▶
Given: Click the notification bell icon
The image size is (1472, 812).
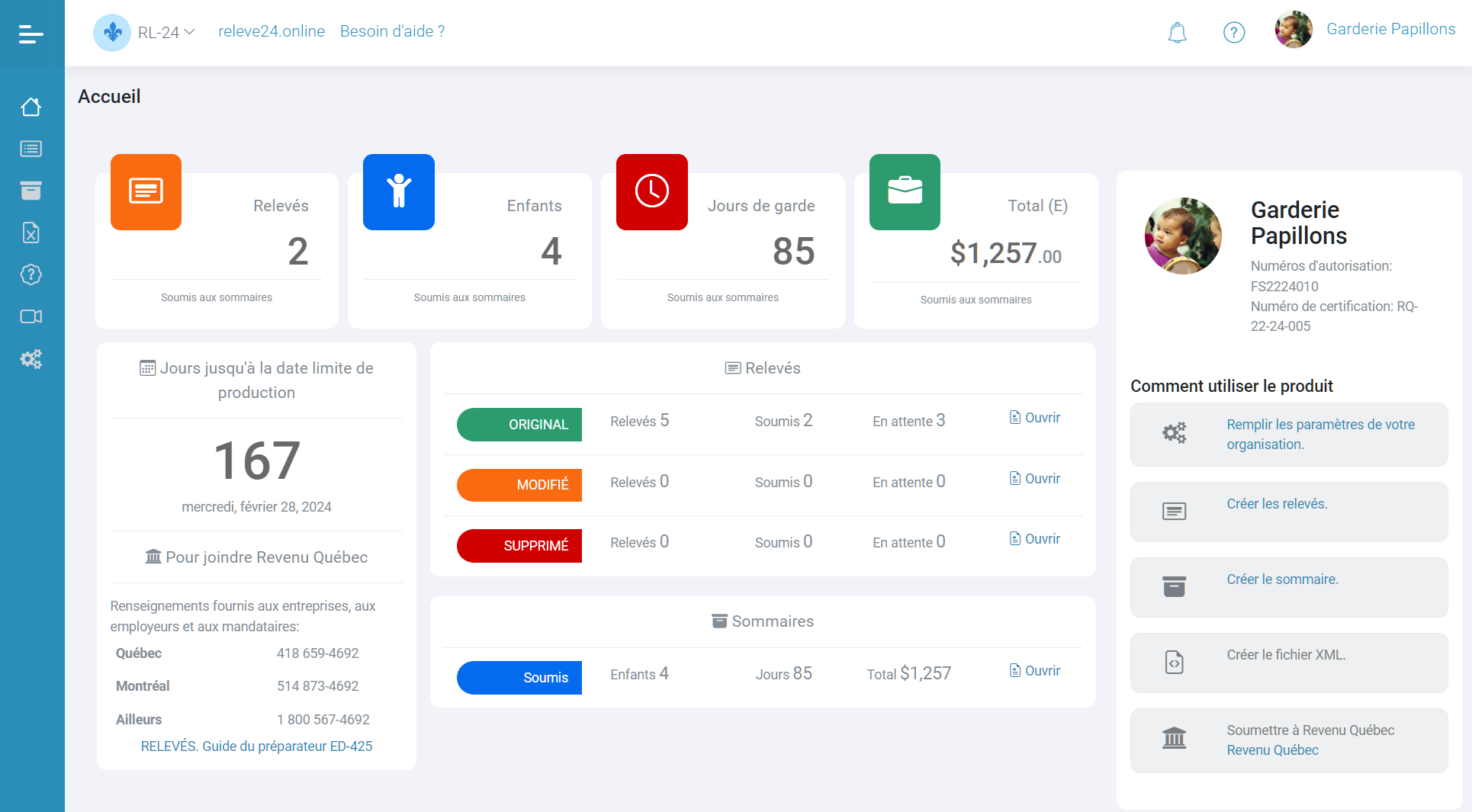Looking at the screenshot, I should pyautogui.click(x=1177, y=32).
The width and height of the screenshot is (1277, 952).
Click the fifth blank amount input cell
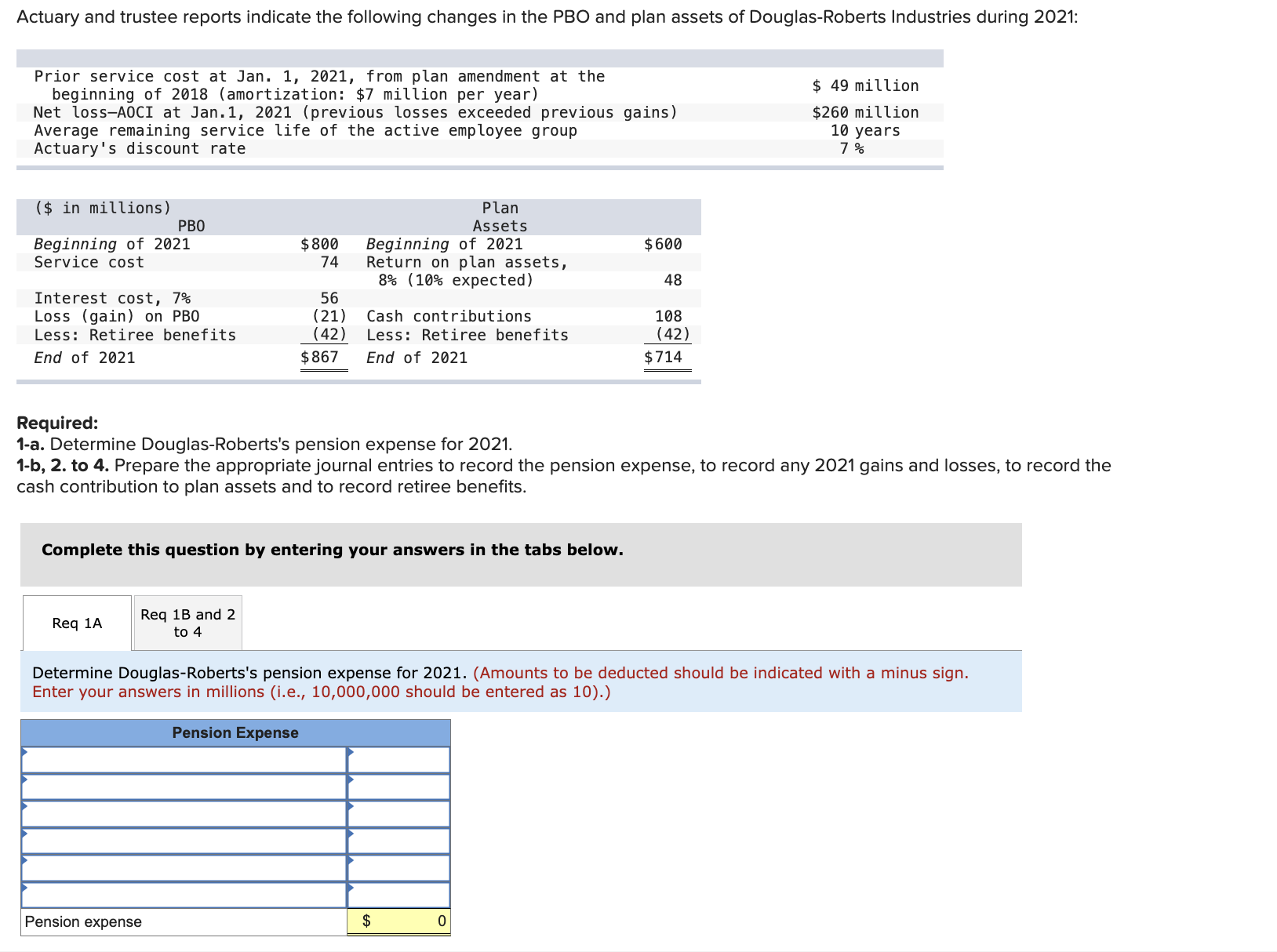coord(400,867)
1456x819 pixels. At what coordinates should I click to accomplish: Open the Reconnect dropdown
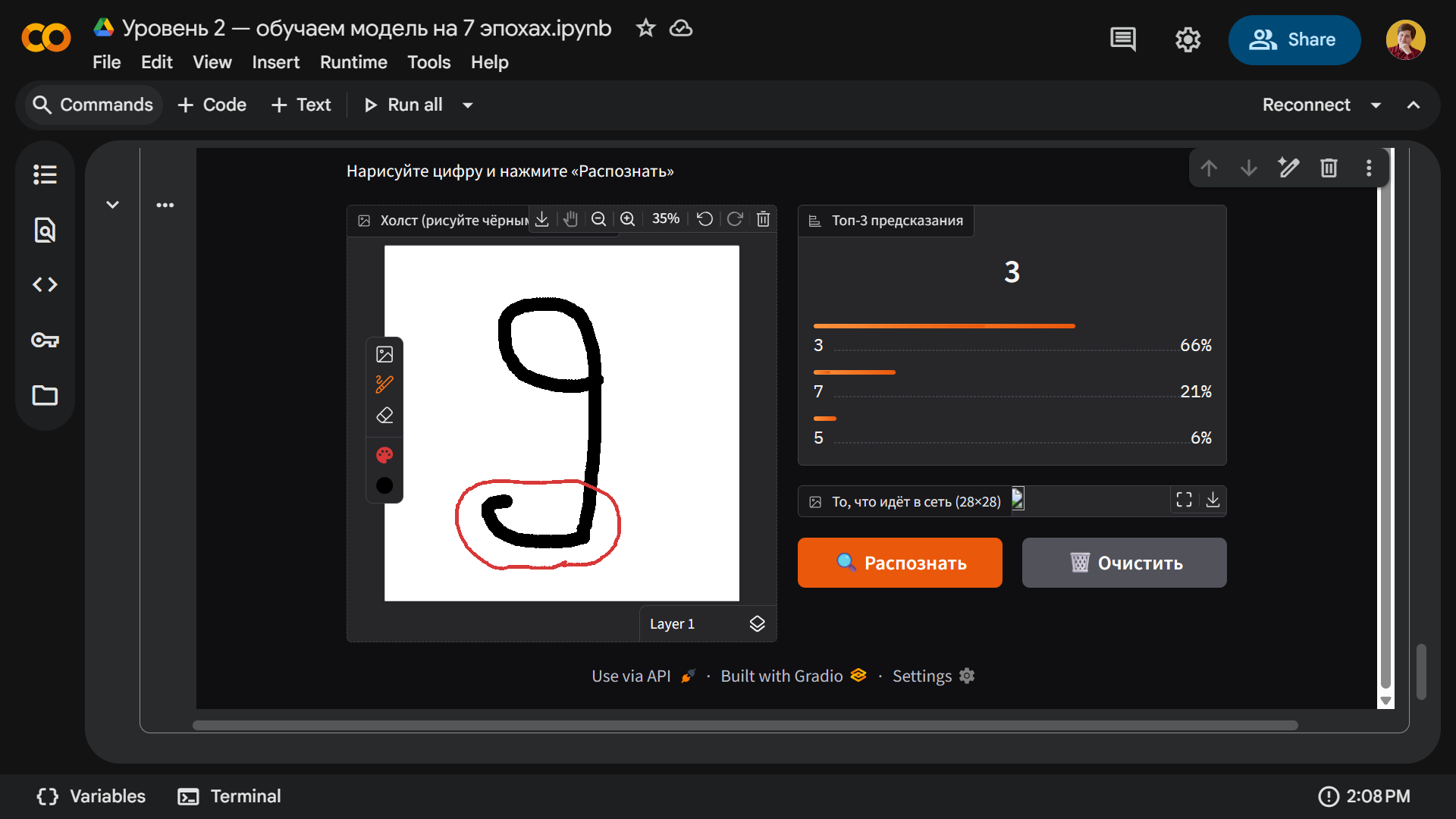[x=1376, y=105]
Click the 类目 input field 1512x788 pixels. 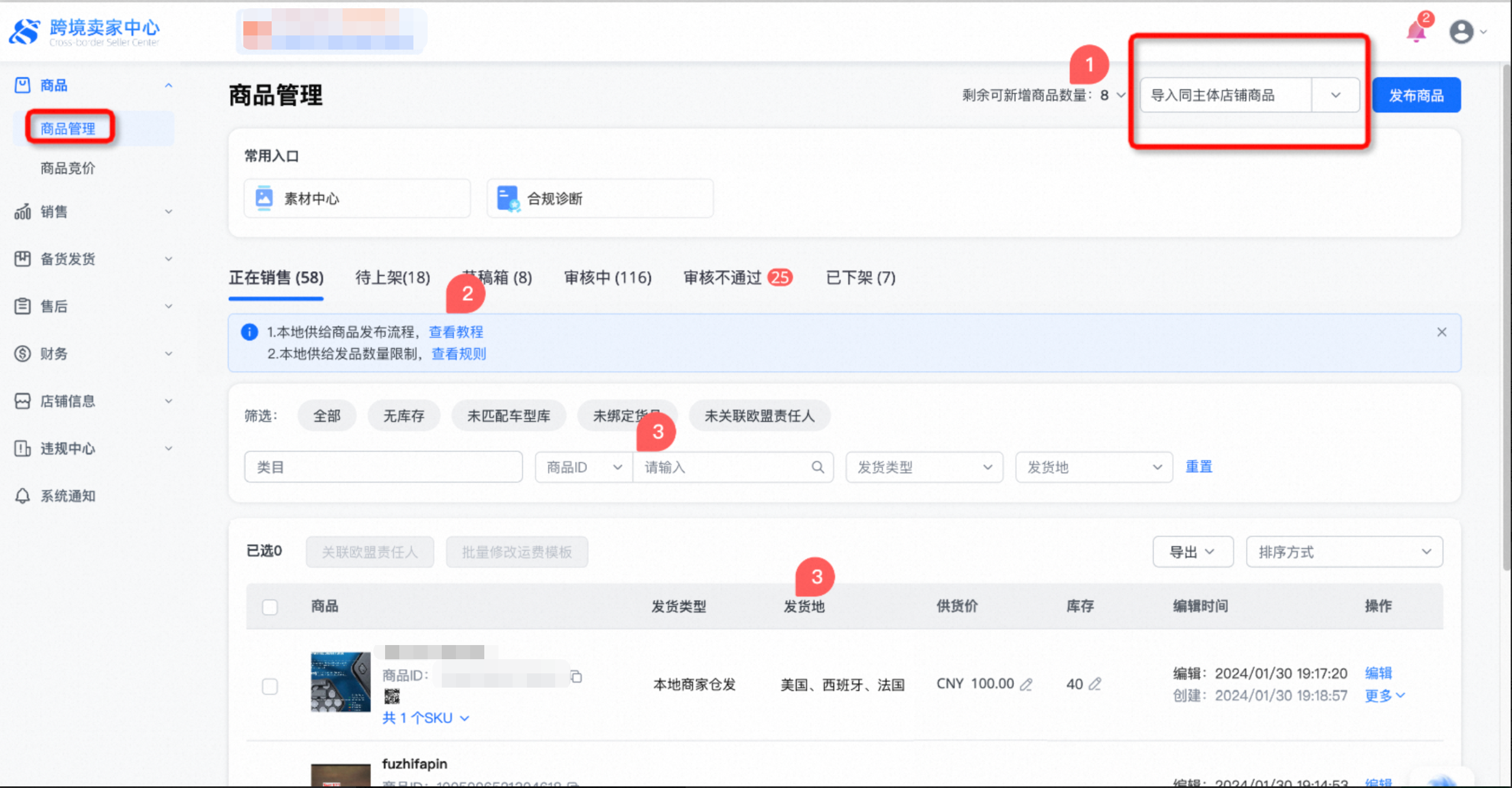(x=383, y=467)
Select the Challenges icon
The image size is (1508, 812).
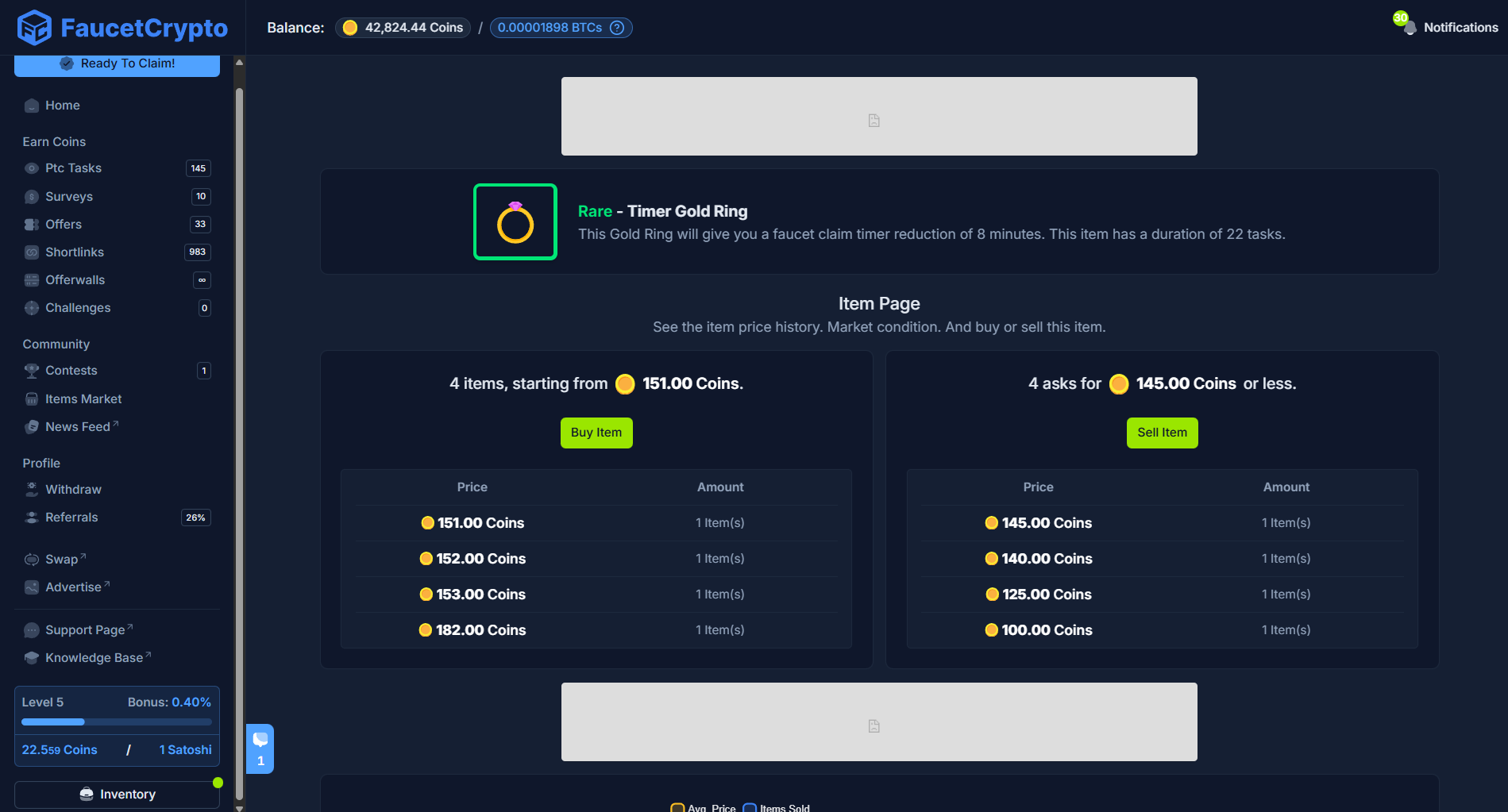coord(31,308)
◀
**What the task asks:** Take every line in the preceding listing that contains "icon" and copy it.

**Output for this task:**
Given: Click the notification bell icon
Select the Challenges icon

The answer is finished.